世のため人のため

最近になってやっと、録画していた2021年の大河ドラマ『青天を衝け』を観始めました。
物語の主人公は「近代日本経済の父」と称される渋沢栄一氏。
3年後には新一万円札の肖像になる人物ですね。

大河ドラマをきっかけに予習のつもりで渋沢氏の事を調べてみて、生涯で400以上の企業に関わったり、日本で最初の銀行づくりに携わったことなどを知り、楽しみにしていました。
(学生の頃習ったのかな…しかし近代史というものは…なんかおろそかになりません??)

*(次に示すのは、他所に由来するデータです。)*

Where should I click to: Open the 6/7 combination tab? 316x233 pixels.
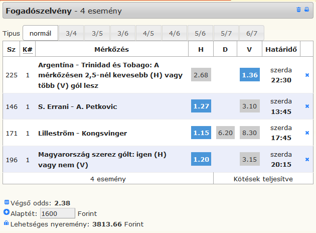point(252,34)
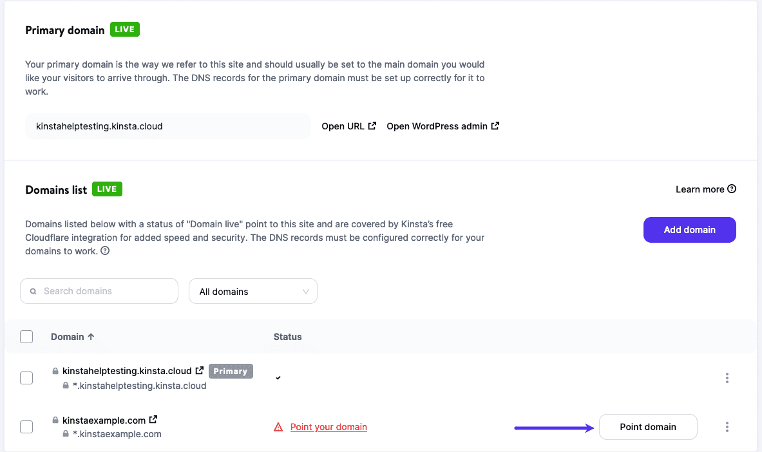The height and width of the screenshot is (452, 762).
Task: Open the kebab menu for kinstaexample.com
Action: [727, 426]
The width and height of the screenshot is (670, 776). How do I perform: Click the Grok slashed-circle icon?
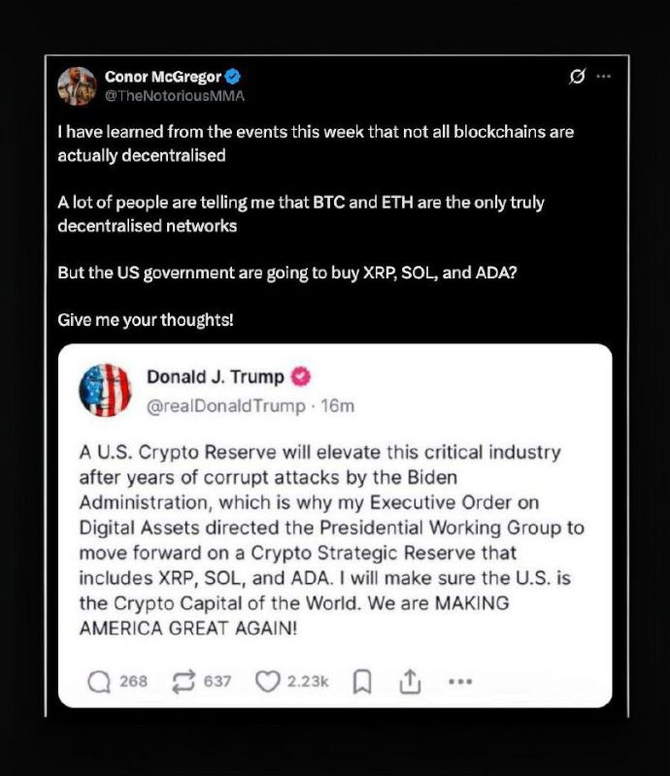[x=577, y=77]
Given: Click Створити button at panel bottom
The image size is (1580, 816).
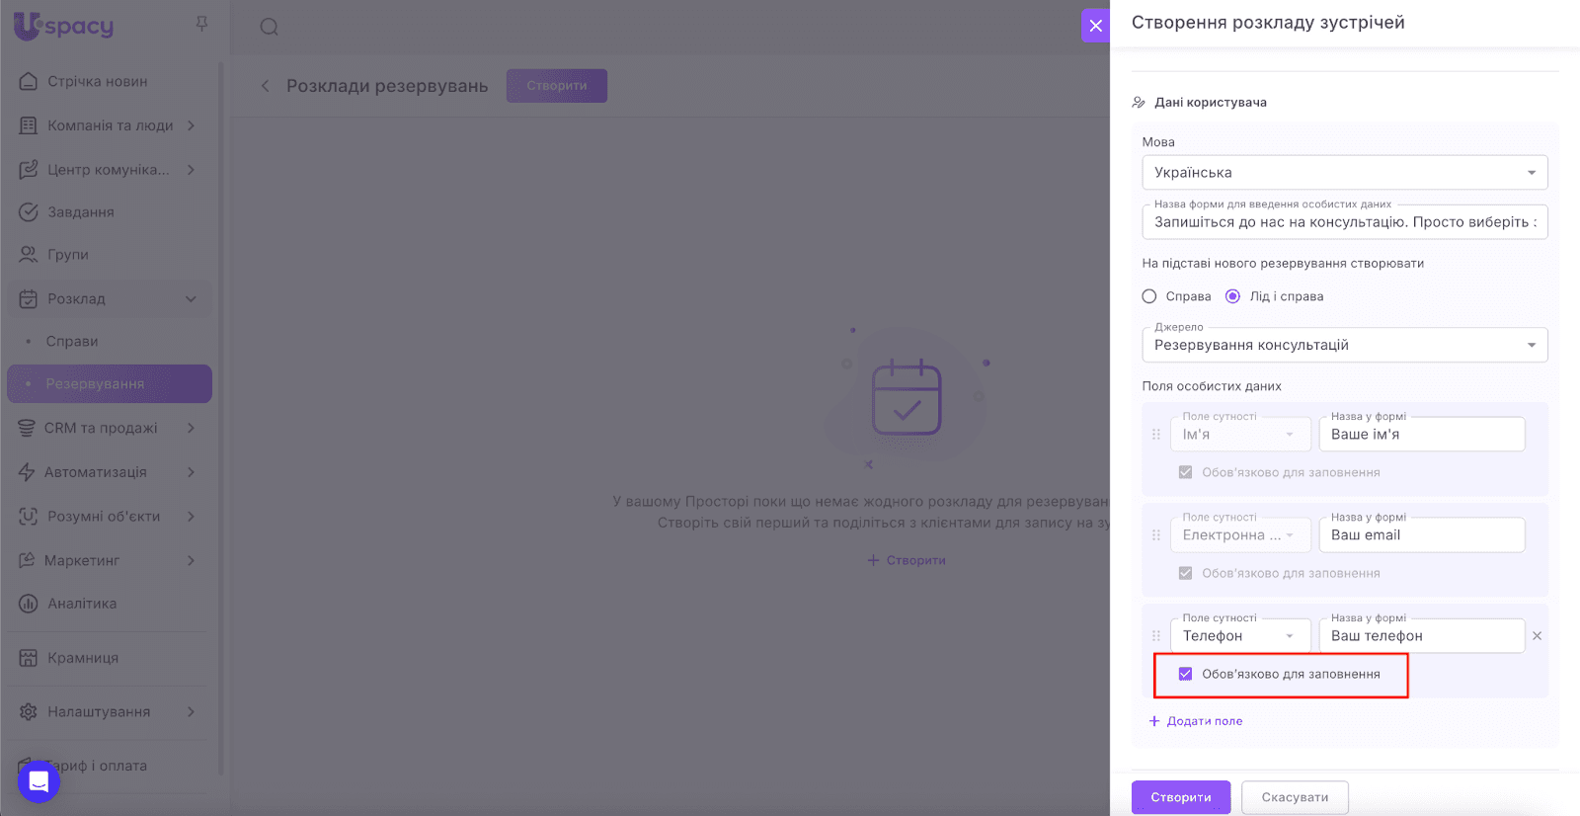Looking at the screenshot, I should (x=1180, y=797).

幼少期が描かれた初回、第2回。その中で栄一の父親が自分の商売について語る場面が。
「(自分の商いは)みんなが喜び、自分も利を得られる。いい商売だ。」
というような意味のことを言っていました。

それを聞いていた栄一は、目を輝かせて前に母から言われた言葉を思い出します。
みんなが嬉しいのが一番いい(ドラマのセリフは方言になってます)」。

生涯「みんなが豊かになること」を一番に考えたと言われる渋沢栄一の原点が描かれたような場面。
このセリフたちのやり取りを聞いていて、私はある歌の歌詞を思い出しました。

槇原敬之さん作詞作曲の『ぼくが一番欲しかったもの』
この歌は、とても素敵なものを拾って喜んでいた人が、自分以上に必要としている人にその素敵なものをあげて、あげることを繰り返すという内容です。

素敵なものをあげたとき“僕を見て嬉しそうに笑う顔が見れて嬉しかった”し、この先もっと素敵なものがみつかるだろうから…。
そんなことを繰り返して、何も見つけられないまま来た道を振り返ってみたら…。

“僕のあげたもので たくさんの人が幸せそうに笑っていて”その様子を見たときの気持ちが自分の探していたものだとわかった。それが“今までで一番素敵なもの”だと綴られています。
(とても良い歌詞なので全部載せてしまいたいくらいですが、それは出来ないので…。ご興味のある方は調べてみてくださいね。素晴らしい歌詞です)

小学校の教科書にも、僕らは『世界に一つだけの花』だということもふまえた上で、こちらの曲も載せればいいのに!とまで思っていた大好きな曲です。
(作者の問題で別の議論が巻き起こってしまいましたが…今はそちらの問題は一旦忘れてください)

たまたま仕事が忙しかった時期にドラマの主題歌だったこの曲と出会い、いい歌詞だな、仕事でもこういう気持ちを持って、少しでも世のため人のために働いていけたらいいなと思ったんです。

もちろん商売は奇麗ごとだけではないかもしれませんが、対価を支払ってくださる側の「お客様」からも「ありがとう」の言葉が自然に出てしまうような。そしてもちろんサービスなり商品を提供する側も「ありがとうございました!」。

お互いがありがとうと言い合える、そういうお仕事をしたいなと常々思っていたのでこの歌詞がしっくり来て。
ある日の朝礼で話題にした覚えもあります(笑)何て熱血な!

槇原氏の「素敵なもの」は音楽だったのかもしれないし、そうではないかもしれませんが、渋沢栄一の志に通じる世界観だなと思いました。

世のため人のためになっている仕事、人を幸せに出来る仕事は無くなることは無いでしょう。
素晴らしい志のもとに創業された企業は大きな成功をおさめています。

例えば「世界のホンダ」の最初の製品であったエンジンは、遠くに買い物に行く奥様を思いながら発案されたとか。「これが出来たらみんな喜ぶだろう」を次々に実現し、今や世界中の人が知っている大企業ですね。

便利になった世の中を見て、創業者である本田宗一郎さんはその光景を“一番素敵なもの”だと思われたでしょうか。
生前「素晴らしい人生を送ることが出来たのはお客様、お取引先、社会のみなさん、従業員のみなさんのおかげだ」と語っていたとのこと。

社長職を辞めた後には日本中の事業所、販売店から工場。数名しか働いていないような田舎の販売店まで全てを回り、全ての従業員と握手をして「ありがとう」と伝えたそうですので、きっと本田氏も「みんな嬉しいのが一番いい」を晩年まで貫けた方なんだと思います。

これから働く方も、今働いている方も、就業されている会社や興味を持っている会社の創業ストーリーを今一度振り返ってみたら、仕事に対してモチベーションが上がるかもしれませんね。

創業時の思いの一端を担って、自分に出来ることで世のため人のためになれたら素敵ですね!